Her ne kadar mahkemece davanın kabulü ile davacının işe iadesi yönünde hüküm kurulmuşsa da, davalı tarafça alınan işletmesel kararın tutarlı olarak uygulanıp uygulanmadığı, feshin son çare olması ilkesine uyulup uyulmadığı konusunda yeterli araştırmanın yapılmadığı anlaşılmaktadır. Tutarlılık ve ölçülülük denetimi kapsamında, işverenin bu kararı tutarlı şekilde uygulayıp uygulamadığı, feshin kaçınılmaz olup olmadığı, davacının çalıştığı işyerinin neresi olduğu, kapatılıp kapatılmadığı, davacının aynı veya başka bir birimde değerlendirilip değerlendirilemeyeceği, davalı işvereni işten çıkarılacak işçilerin belirlenmesinde kendisini bağlayan kurala uyup uymadığı yönünden somut olarak araştırma yapılmalıdır.
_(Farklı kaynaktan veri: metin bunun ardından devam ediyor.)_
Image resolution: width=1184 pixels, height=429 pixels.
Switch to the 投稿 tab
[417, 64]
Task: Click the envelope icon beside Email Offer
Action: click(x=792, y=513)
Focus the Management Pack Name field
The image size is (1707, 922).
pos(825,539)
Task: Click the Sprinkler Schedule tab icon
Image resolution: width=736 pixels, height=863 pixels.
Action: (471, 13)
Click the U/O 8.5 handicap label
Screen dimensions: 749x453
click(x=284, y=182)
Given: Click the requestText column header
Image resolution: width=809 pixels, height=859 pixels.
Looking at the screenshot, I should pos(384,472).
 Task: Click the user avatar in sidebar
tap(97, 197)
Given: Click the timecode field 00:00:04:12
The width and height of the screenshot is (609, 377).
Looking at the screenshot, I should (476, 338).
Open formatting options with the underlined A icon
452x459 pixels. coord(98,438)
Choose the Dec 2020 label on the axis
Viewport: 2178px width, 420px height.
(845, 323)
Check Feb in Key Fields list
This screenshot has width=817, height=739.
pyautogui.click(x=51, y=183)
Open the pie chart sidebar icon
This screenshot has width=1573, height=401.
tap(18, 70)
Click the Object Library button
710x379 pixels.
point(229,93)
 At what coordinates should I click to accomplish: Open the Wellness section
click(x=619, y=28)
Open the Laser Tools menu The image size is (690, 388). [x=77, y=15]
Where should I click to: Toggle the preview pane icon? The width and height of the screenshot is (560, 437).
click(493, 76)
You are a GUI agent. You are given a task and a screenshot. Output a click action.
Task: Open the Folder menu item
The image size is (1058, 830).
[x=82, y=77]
Bunun için de işletmesel karara ilişkin belgelerin yanında, işletmede veya işyerinde çalışan tüm işçilerin görev tanımları, işletme, işyeri organizasyon şeması, işten çıkarılacak işçilerin, işyeri şahsi sicil dosyası, görev tanımları ve çalıştıkları bölümleri gösteren kayıtlar ile fesihten önce ve sonrasını kapsayacak şekilde işçi alımı ve çıkarılmasını gösteren işyeri SGK bildirgeleri, davalı işyerine ait tasarruf tedbiri alınmasına neden olan fesih öncesi ve sonrasına ilişkin mali durumunu gösteren mali bilançolar getirilmeli, işyerinde keşif yapılarak, özellikle işletmenin faaliyet alanını ve iş organizasyonunu bilen uzman bilirkişiler aracılığı ile yeniden inceleme yapılmalı ve feshin yukarda belirtilen ilkelere göre geçerli sebebe dayanıp dayanmadığı net olarak belirlenmelidir. Mahkemece eksik inceleme ile yazılı şekilde karar verilmesi hatalıdır.
SONUÇ: Temyiz olunan kararın yukarıda yazılı sebepten BOZULMASINA, peşin alınan temyiz harcının istek halinde ilgiliye iadesine, 12.06.2012 gününde oybirliğiyle karar verildi.